MONAI icon indicating copy to clipboard operation
MONAI copied to clipboard

Allow `DataLoader` and `Dataset` to retain `Generic` features from torch

Open stuartthomson opened this issue 11 months ago • 3 comments

Is your feature request related to a problem? Please describe. I would like to be able to provide better type hints for my monai code. The DataLoader and Dataset classes in monai inherit from torch but hide the fact that in torch these are generic classes in torch. For example, in torch I can define a dataset like:

from torch.utils.data import Dataset

class MyData(TypedDict):
    filename: str
    image: torch.Tensor
    segmentation: torch.Tensor

my_dataset: Dataset[MyData] = create_data()

This means that elsewhere in the code I can have a better idea what the data will look like. This kind of thing isn't possible if I'm using the monai code.

Describe the solution you'd like I think you could solve this by doing something like the following (for Dataset - you'd need to do something similar in DataLoader):

import collections.abc
from typing import Any, Mapping, Sequence, TypeVar, Union, overload
import numpy as np
import torch
from torch.utils.data import Dataset as _TorchDataset
from torch.utils.data import Subset as _TorchSubset


NdarrayOrTensor = Union[np.ndarray, torch.Tensor]


T = TypeVar(
    "T",
    bound=NdarrayOrTensor | Sequence[NdarrayOrTensor] | Mapping[Any, NdarrayOrTensor],
)
class Dataset(_TorchDataset[T]):

    # Leave the rest of the class as-is
    ...

    @overload
    def __getitem__(self, index: slice) -> _TorchSubset[T]:
        ...
    @overload
    def __getitem__(self, index: Sequence[int]) -> _TorchSubset[T]:
        ...
    @overload
    def __getitem__(self, index: int) -> T:
        ...
    
    def __getitem__(self, index: int | slice | Sequence[int]) -> T | _TorchSubset[T]:
        """
        Returns a `Subset` if `index` is a slice or Sequence, a data item otherwise.
        """
        if isinstance(index, slice):
            # dataset[:42]
            start, stop, step = index.indices(len(self))
            indices = range(start, stop, step)
            return _TorchSubset(dataset=self, indices=indices)
        if isinstance(index, collections.abc.Sequence):
            # dataset[[1, 3, 4]]
            return _TorchSubset(dataset=self, indices=index)
        return self._transform(index)

stuartthomson avatar Feb 10 '25 15:02 stuartthomson

Let me know if this is something you'd be interested in seeing a PR for - I'd be happy to have a go.

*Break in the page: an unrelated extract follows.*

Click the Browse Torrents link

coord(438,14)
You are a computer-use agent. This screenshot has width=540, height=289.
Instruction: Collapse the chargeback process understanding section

stuartthomson avatar Feb 11 '25 09:02 stuartthomson

Is there anything I can do to get a response on this? I'm happy to try opening a PR if there is agreement that this feature would be good

stuartthomson avatar Oct 08 '25 14:10 stuartthomson

Hi - this seems like a good feature to add. If you can create a PR and all tests pass, we would welcome the contribution! Sorry for the extended silence!

aylward avatar Oct 08 '25 16:10 aylward